TASK STATEMENT: Copy out, word for word, the lines from the start of the data below through the line containing "Given: Click the Volume slider set to 50%", and no others.
+ + + +
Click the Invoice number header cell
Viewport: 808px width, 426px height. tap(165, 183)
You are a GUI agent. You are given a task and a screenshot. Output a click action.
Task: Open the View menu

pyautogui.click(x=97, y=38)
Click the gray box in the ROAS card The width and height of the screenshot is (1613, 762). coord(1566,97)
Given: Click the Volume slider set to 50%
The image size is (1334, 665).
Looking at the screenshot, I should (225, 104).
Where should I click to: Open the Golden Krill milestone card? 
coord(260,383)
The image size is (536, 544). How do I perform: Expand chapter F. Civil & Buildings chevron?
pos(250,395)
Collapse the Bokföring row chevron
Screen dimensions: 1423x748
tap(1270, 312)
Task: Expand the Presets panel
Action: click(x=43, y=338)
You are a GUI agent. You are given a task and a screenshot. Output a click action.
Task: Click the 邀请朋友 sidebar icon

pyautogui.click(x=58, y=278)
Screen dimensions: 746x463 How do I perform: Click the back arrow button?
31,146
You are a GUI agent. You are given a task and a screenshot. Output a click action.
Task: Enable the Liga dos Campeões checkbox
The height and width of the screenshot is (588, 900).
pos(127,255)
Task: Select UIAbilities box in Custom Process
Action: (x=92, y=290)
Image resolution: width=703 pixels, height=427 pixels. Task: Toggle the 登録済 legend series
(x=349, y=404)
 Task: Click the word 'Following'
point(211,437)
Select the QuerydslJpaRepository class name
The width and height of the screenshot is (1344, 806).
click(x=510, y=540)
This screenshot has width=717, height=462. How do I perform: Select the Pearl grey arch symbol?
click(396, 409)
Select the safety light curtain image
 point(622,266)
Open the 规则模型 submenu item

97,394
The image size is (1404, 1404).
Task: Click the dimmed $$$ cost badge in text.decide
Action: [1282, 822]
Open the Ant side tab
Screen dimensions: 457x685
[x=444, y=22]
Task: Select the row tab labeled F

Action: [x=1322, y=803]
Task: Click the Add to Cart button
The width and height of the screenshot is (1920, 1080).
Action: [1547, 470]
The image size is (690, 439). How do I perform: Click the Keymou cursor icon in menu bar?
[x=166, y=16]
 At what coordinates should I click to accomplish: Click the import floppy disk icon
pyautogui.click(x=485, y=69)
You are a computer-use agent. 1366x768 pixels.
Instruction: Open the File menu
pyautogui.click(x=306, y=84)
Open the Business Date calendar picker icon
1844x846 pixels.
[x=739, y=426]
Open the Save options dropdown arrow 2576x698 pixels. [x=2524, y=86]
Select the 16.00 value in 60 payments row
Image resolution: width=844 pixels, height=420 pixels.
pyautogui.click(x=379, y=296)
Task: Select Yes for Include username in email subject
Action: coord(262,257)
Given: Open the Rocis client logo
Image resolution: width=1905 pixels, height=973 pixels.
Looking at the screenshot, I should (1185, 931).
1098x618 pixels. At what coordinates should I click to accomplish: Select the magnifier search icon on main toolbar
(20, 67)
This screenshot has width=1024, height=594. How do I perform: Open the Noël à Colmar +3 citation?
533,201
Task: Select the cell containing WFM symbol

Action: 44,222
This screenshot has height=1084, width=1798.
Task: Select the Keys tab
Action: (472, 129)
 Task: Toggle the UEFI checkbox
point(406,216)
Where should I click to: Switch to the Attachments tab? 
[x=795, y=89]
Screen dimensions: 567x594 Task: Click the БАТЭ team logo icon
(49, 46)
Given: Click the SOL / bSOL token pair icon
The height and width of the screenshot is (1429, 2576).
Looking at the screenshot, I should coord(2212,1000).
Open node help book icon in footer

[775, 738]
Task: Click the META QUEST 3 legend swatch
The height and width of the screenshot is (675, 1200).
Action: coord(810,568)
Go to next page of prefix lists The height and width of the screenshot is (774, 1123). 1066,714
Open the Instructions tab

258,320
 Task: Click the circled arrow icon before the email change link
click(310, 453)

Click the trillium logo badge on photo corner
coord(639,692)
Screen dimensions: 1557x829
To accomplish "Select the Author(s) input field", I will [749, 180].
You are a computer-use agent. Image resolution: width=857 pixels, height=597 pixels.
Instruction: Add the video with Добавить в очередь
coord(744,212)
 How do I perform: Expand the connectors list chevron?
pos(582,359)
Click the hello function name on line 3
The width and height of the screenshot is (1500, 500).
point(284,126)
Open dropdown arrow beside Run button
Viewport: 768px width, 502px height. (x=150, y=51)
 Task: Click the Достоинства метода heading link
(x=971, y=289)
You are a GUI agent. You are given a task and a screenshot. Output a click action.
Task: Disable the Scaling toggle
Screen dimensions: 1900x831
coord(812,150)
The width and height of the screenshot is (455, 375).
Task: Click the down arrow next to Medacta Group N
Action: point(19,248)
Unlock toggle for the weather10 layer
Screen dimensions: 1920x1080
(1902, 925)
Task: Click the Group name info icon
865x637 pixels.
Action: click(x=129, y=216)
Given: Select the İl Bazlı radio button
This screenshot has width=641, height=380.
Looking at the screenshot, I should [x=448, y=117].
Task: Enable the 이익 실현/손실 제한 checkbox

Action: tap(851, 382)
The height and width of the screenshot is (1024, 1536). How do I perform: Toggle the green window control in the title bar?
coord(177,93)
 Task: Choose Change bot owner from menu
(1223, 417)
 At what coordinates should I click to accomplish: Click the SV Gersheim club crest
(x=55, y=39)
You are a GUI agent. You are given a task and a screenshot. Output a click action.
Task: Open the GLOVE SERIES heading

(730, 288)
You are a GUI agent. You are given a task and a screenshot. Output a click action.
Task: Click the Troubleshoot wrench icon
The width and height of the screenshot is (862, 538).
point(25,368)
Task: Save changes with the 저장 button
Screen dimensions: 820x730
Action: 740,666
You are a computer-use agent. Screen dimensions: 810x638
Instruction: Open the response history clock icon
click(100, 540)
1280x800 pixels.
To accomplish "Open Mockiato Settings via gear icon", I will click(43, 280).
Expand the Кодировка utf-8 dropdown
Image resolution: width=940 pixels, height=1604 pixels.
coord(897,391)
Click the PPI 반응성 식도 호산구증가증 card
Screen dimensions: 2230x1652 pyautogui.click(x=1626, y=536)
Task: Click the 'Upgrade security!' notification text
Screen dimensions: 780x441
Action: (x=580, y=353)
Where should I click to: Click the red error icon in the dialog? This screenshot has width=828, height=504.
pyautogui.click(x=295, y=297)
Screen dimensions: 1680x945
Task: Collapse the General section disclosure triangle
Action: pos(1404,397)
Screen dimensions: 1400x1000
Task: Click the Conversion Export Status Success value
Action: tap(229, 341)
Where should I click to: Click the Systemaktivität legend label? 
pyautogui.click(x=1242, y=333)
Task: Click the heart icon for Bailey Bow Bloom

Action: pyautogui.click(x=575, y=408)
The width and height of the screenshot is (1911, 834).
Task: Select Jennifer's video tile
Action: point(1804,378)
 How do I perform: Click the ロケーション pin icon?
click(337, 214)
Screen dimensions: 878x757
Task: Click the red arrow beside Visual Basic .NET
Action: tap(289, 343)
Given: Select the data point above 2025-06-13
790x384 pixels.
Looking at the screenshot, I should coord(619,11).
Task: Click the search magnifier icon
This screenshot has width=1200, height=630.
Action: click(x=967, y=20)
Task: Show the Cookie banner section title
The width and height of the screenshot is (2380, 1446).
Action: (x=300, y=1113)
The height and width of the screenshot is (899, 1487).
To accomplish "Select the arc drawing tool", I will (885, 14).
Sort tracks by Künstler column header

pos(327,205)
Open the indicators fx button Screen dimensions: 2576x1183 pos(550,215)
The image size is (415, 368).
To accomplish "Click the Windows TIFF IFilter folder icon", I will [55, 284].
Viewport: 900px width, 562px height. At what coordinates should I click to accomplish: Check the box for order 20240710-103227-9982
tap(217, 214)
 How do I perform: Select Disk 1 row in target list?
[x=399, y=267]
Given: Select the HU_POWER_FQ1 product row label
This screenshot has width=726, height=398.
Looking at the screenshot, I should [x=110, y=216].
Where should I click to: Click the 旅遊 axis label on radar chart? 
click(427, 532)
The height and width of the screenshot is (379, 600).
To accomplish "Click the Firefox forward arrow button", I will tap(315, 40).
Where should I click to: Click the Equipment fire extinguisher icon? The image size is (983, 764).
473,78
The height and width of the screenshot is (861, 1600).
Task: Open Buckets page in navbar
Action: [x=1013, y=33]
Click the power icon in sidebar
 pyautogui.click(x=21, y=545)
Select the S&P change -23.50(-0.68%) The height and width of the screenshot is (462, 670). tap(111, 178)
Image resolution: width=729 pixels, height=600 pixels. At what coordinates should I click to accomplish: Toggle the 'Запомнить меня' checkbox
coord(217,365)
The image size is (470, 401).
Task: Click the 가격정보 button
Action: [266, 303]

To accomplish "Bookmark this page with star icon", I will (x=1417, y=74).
+ + + +
SOLUTION TO THIS EXERCISE:
Click the Invoice number header cell
Viewport: 808px width, 426px height. tap(165, 183)
You are a GUI agent. You are given a task and a screenshot. Output a click action.
Task: Open the View menu

pyautogui.click(x=97, y=38)
Click the gray box in the ROAS card The width and height of the screenshot is (1613, 762). coord(1566,97)
Given: Click the Volume slider set to 50%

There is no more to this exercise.